After qualifying Duraiswamy worked as an advocate, becoming a crown advocate and leader of the Jaffna Bar.

Duraiswamy contested the 1921 Legislative Council election as a candidate in Northern Province and was elected to the Legislative Council. He contested the 1924 Legislative Council election as a candidate in Northern Province West and was re-elected unopposed. He was a leading member of the Jaffna Youth Congress which advocated the boycott of the 1931 State Council elections. The boycott ended in 1934 but Duraiswamy did not contest the ensuing by-elections. He did however contest the 1936 State Council election as a candidate in Kayts and was elected to the State Council unopposed. Duraiswamy was elected Speaker of the State Council on 17 March 1936. He held this position until the State Council was replaced in 1947. Duraiswamy was knighted by King George VI in London in the 1937 Coronation Honours.
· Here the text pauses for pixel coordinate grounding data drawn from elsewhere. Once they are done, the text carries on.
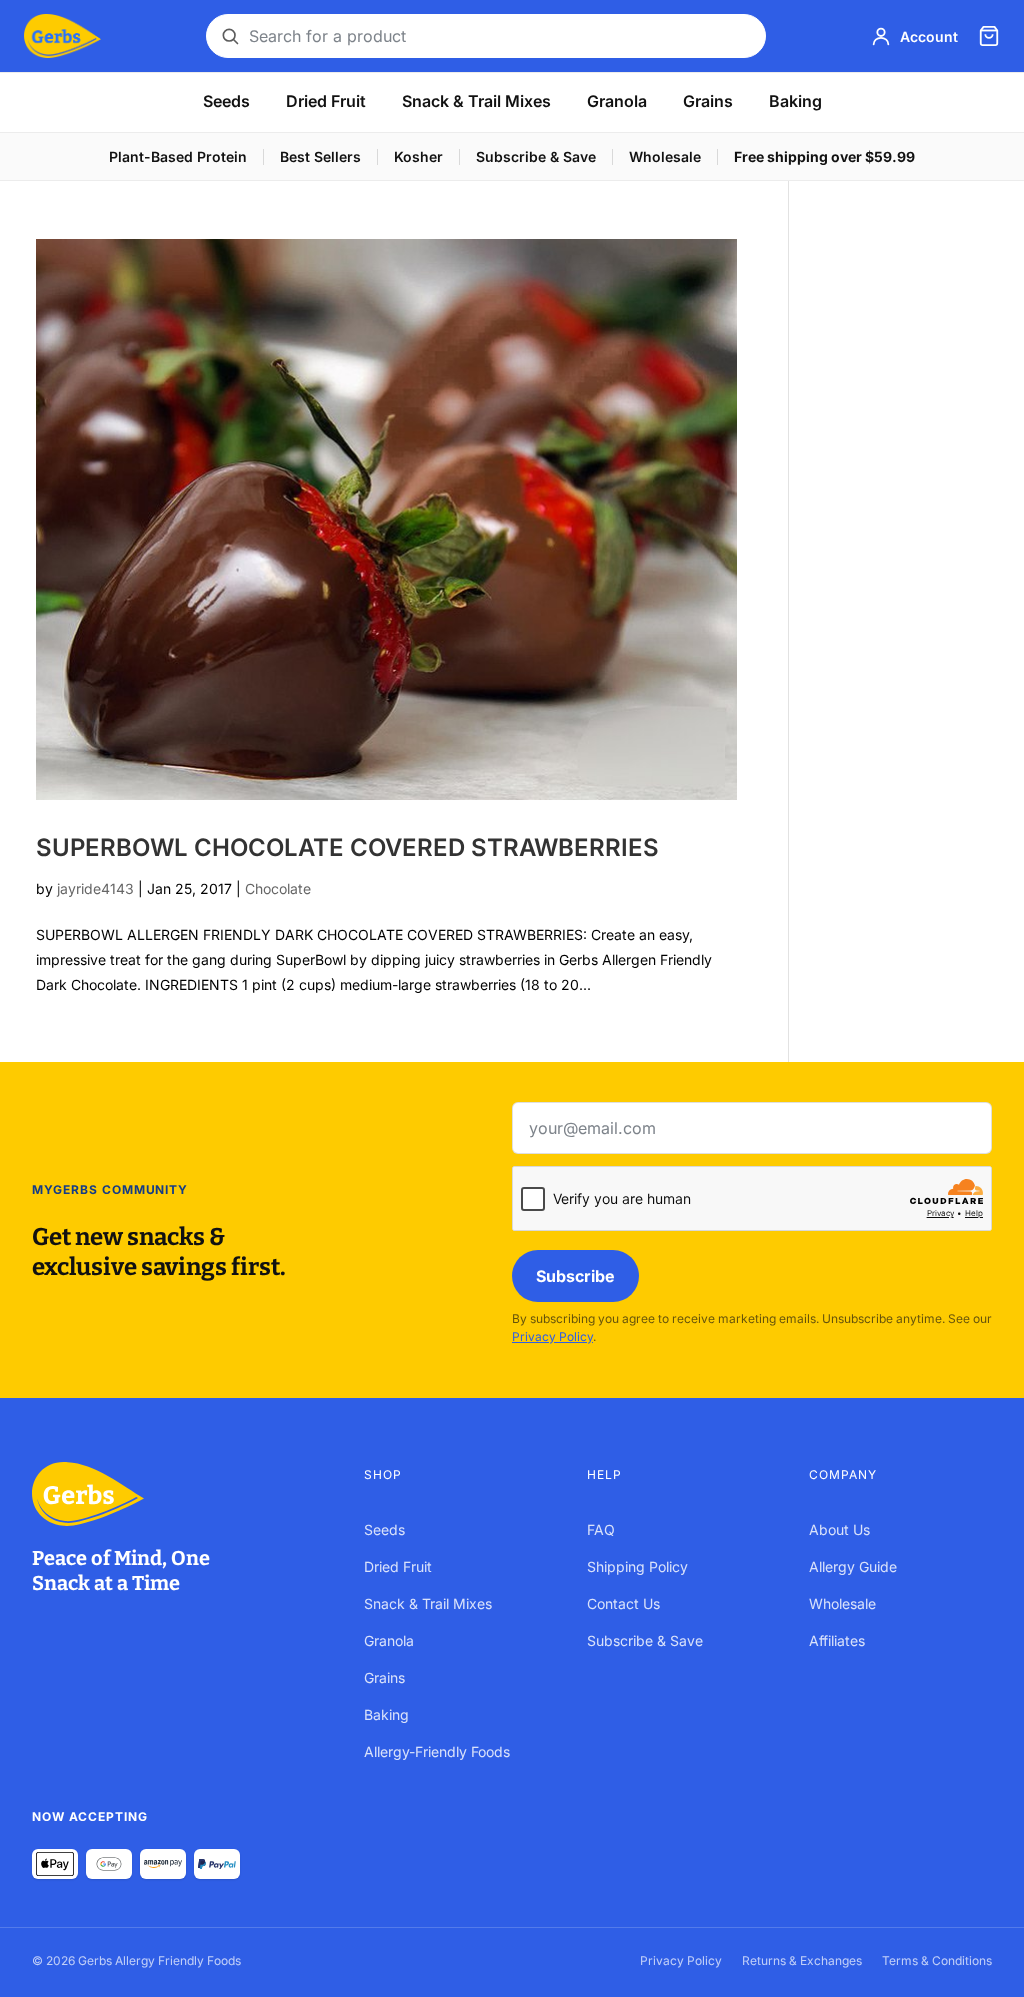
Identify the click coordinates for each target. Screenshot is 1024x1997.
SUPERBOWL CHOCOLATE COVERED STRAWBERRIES (347, 847)
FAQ (601, 1529)
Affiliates (837, 1640)
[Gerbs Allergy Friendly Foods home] (178, 1494)
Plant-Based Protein (178, 156)
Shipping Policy (637, 1566)
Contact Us (623, 1603)
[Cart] (989, 36)
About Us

Duraiswamy contested in Kayts at the 1947 election but failed to get elected to the new Parliament after coming fourth. A wave of Tamil nationalism represented by the Tamil Congress had swept away the old guard of the legislature at the 1947 elections.

Duraiswamy was one of the founders of the Hindu Board of Education and served as its president in 1923. He helped establish more than 150 Hindu schools. He was a founder and president of the Tamil Union. He was also president of the Vivekananda Society and a leading member of the Saiva Paripalana Sabhai.

==Death==
Duraiswamy died on 12 April 1966. A commemorative postage stamp in honour of Duraiswamy was issued on 14 June 1982.